======== RECORD EXCERPTS

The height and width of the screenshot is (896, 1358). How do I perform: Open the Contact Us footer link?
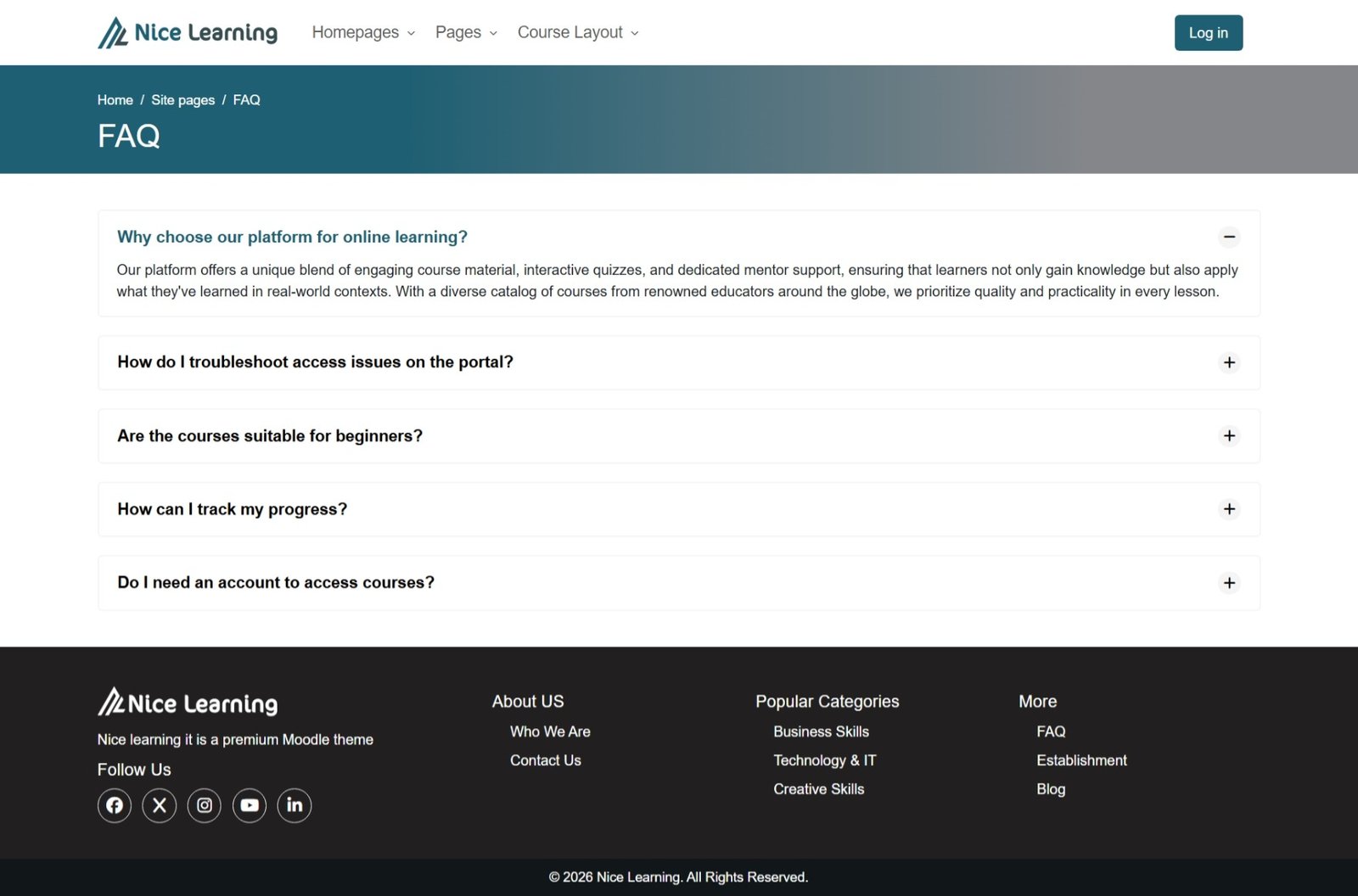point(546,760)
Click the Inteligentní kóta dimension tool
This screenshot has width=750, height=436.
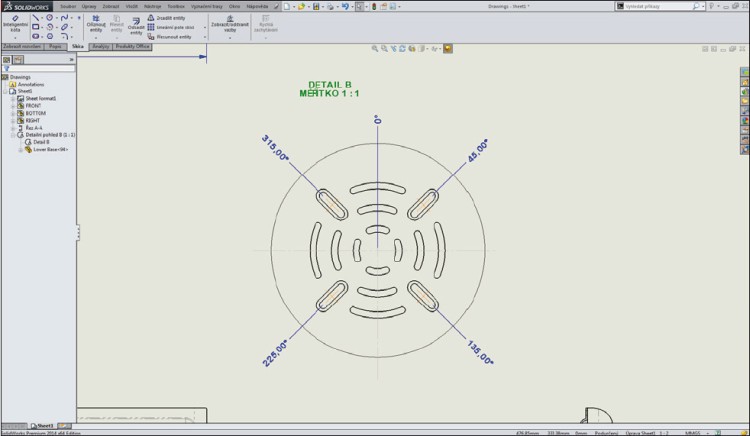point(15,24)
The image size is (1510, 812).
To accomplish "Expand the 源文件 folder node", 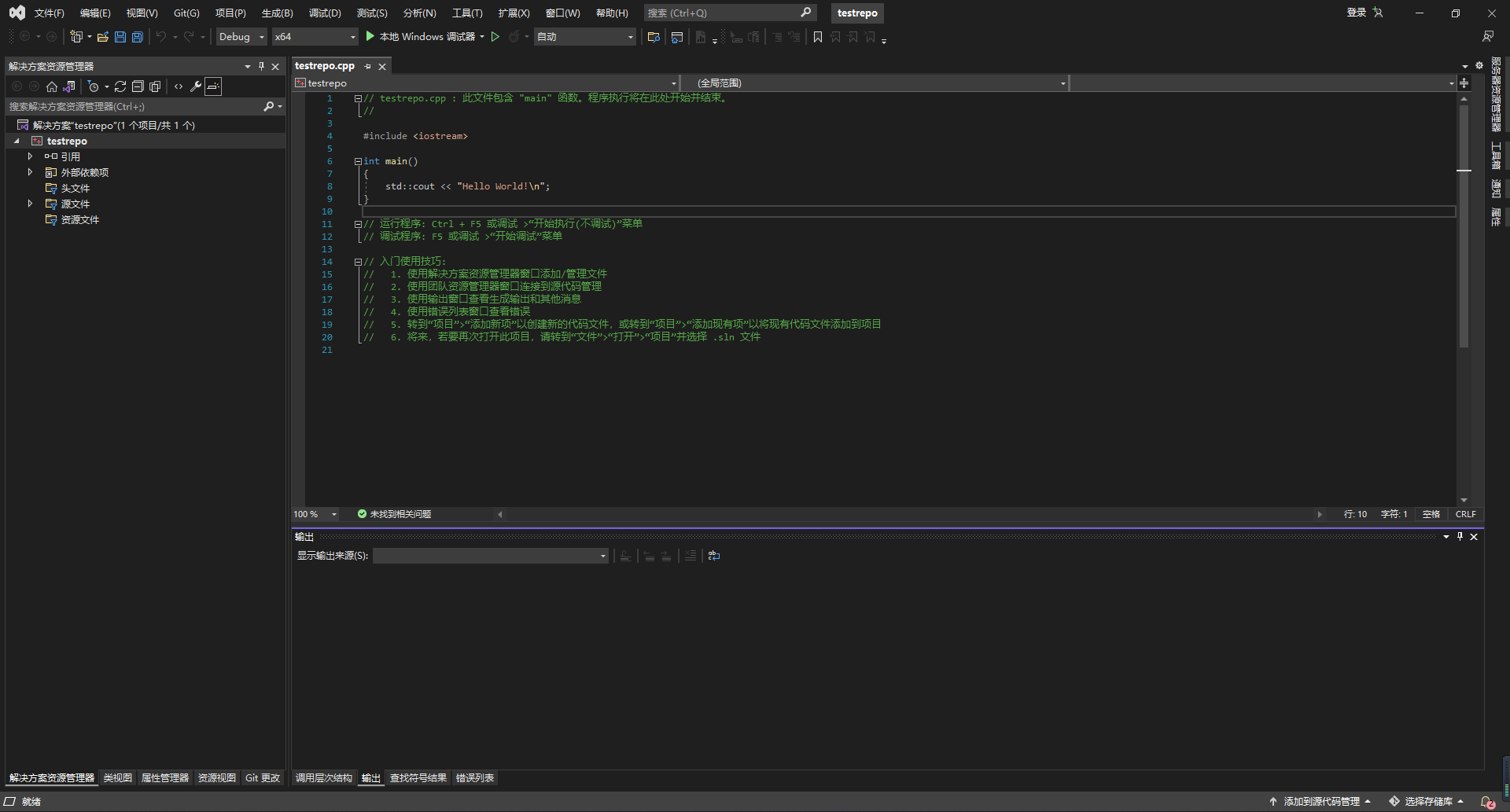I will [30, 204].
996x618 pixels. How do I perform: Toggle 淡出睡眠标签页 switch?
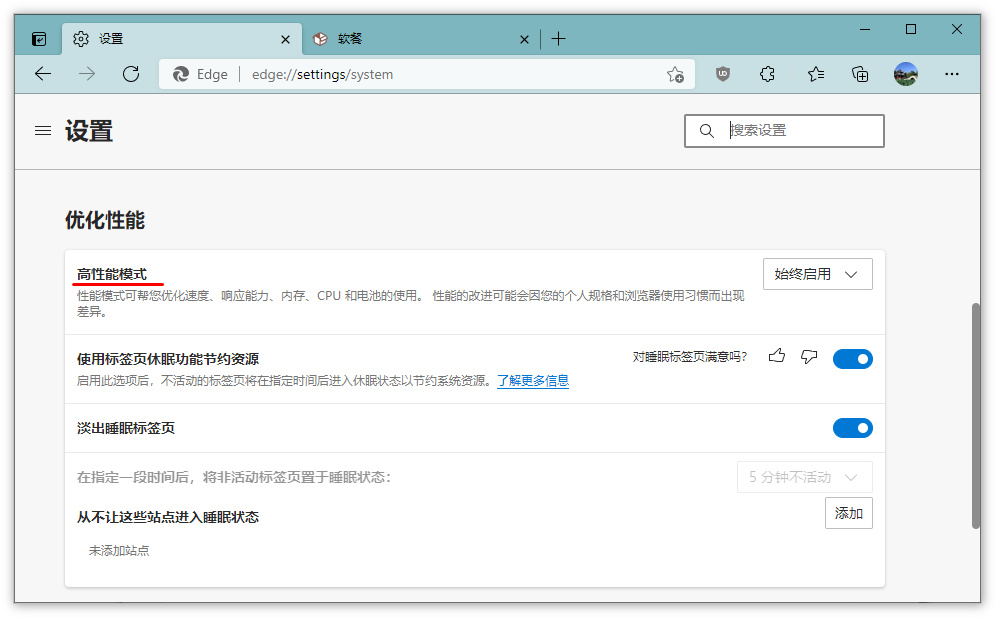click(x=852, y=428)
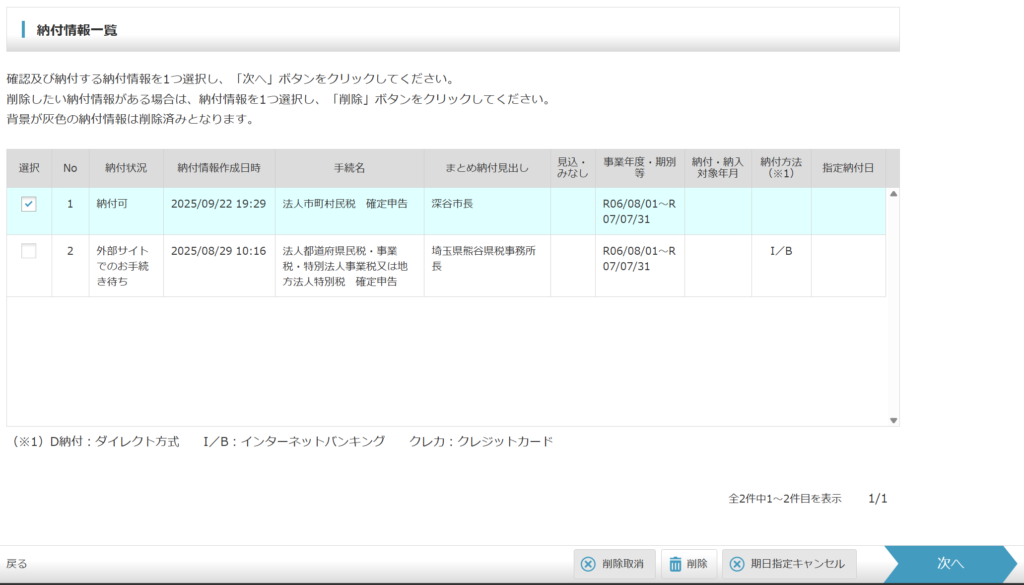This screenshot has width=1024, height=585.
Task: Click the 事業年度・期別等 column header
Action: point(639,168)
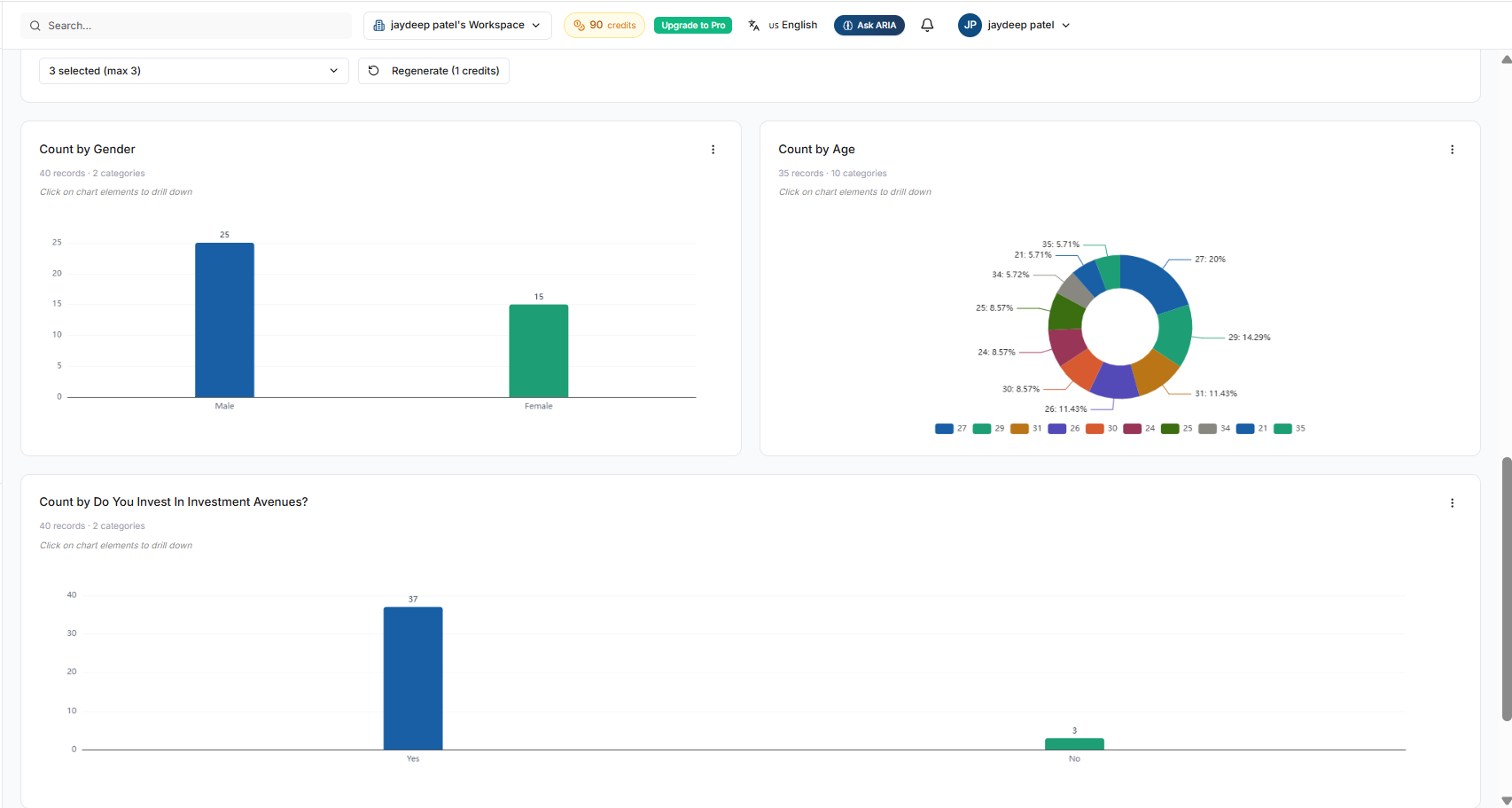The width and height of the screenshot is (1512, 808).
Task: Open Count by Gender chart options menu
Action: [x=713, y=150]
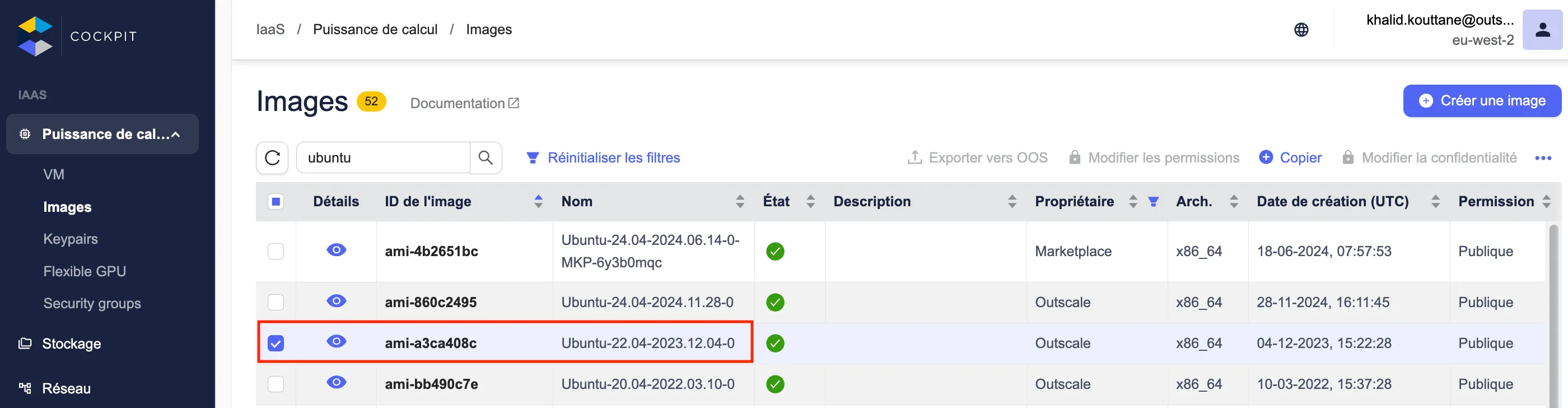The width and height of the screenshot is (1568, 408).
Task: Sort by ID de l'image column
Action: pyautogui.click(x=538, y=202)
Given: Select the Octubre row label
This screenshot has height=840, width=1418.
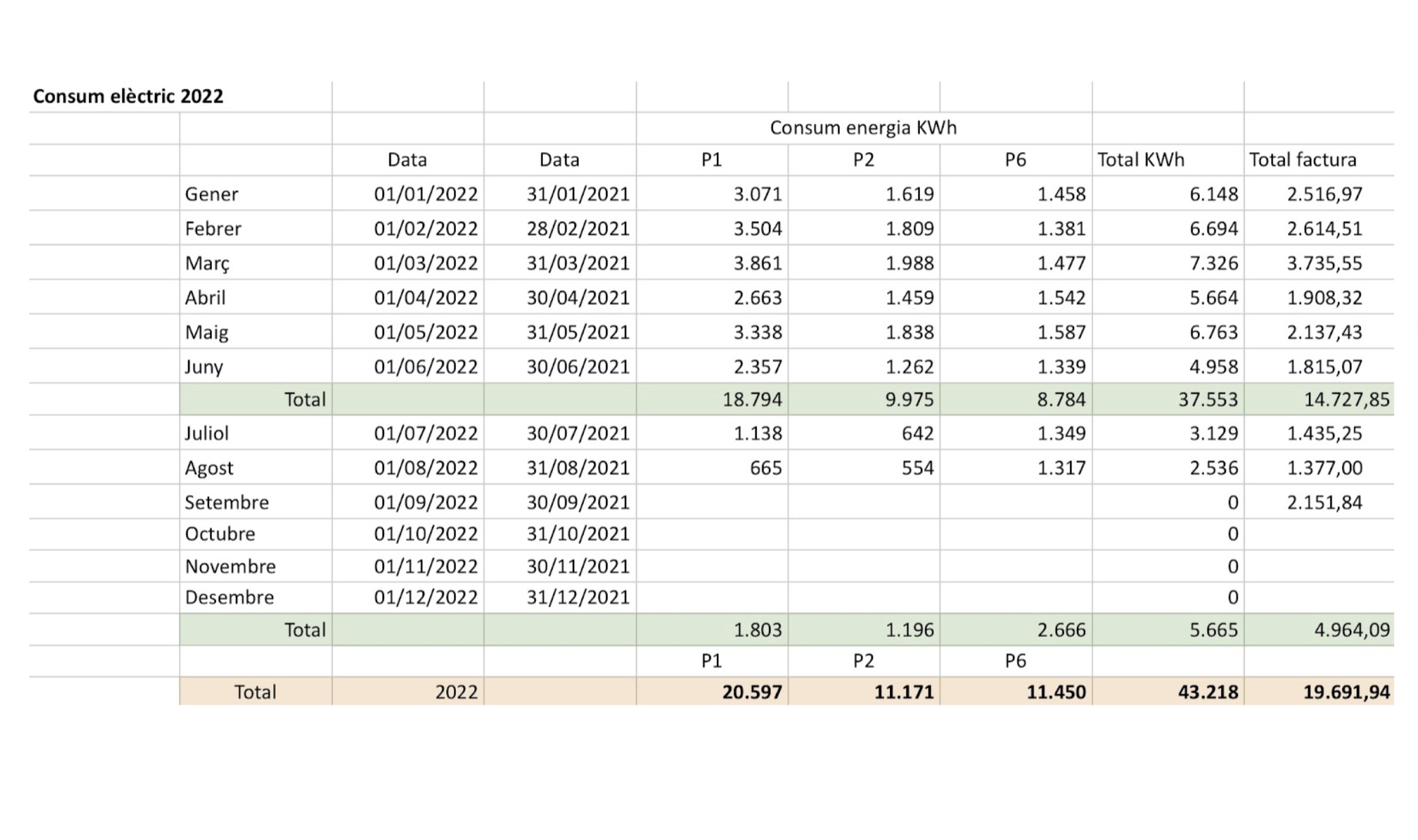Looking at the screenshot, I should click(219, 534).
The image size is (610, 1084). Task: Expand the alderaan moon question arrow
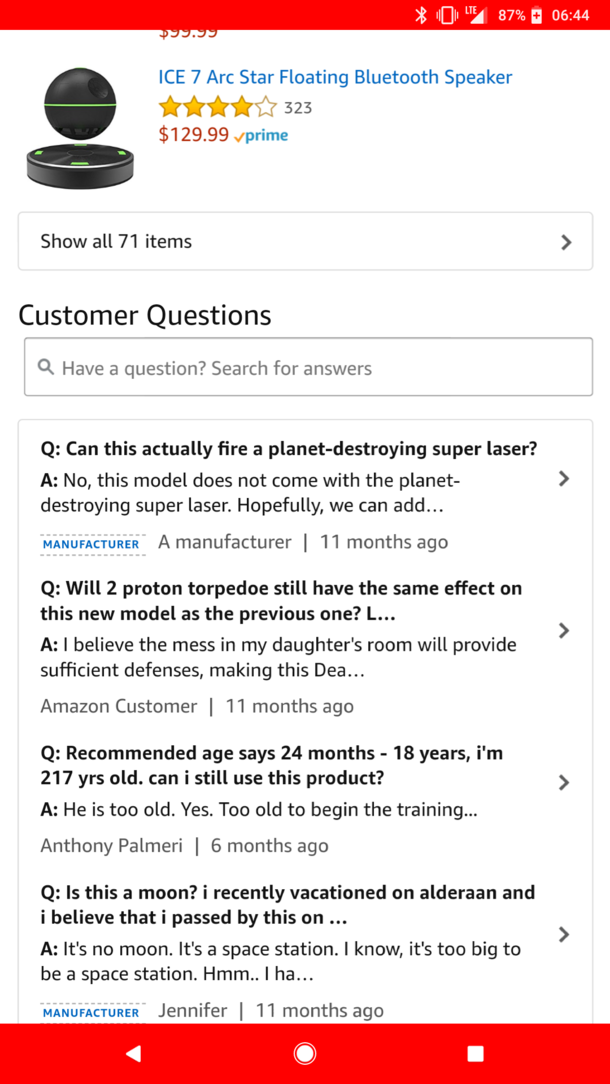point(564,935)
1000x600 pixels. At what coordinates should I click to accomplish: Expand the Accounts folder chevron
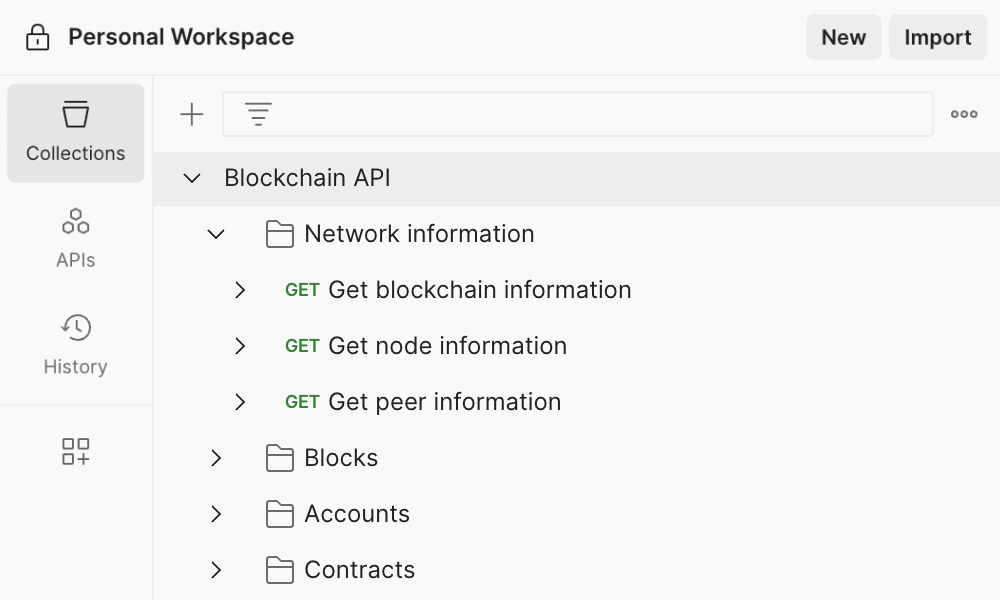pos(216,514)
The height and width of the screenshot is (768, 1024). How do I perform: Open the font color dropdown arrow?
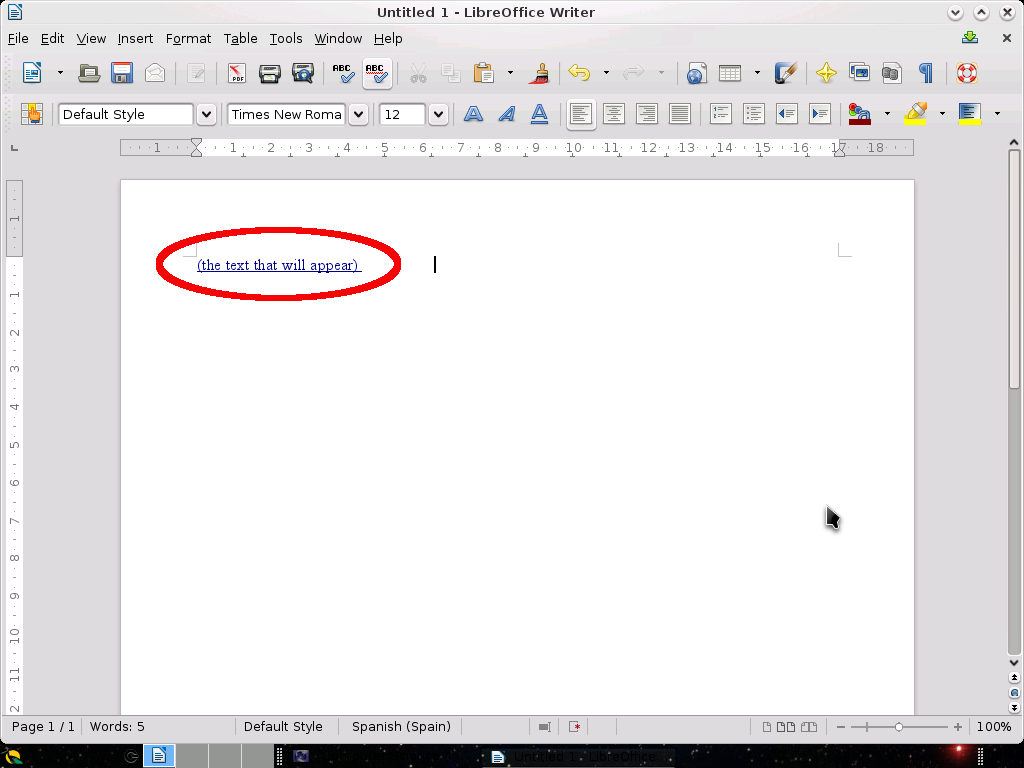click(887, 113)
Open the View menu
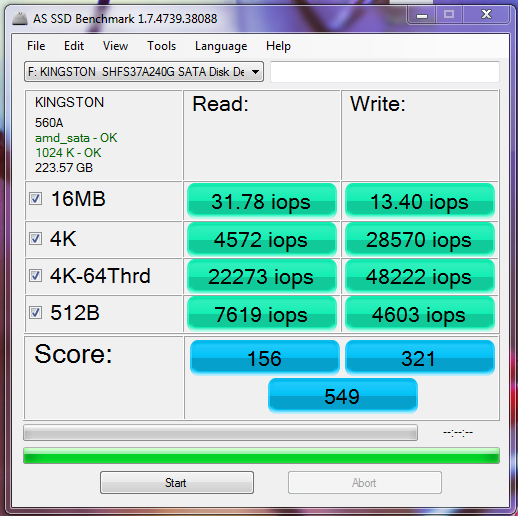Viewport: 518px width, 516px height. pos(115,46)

================

▶ **REQUIRED TASK**: Reproduce the records starting with the line that contains "The height and width of the screenshot is (768, 1024)." and going on through the end of the records, omitting the pictures.

▶ **WRITTEN RESPONSE**:
The height and width of the screenshot is (768, 1024). How do I perform: Open the font color dropdown arrow?
click(887, 113)
Open the View menu
Viewport: 518px width, 516px height. pos(115,46)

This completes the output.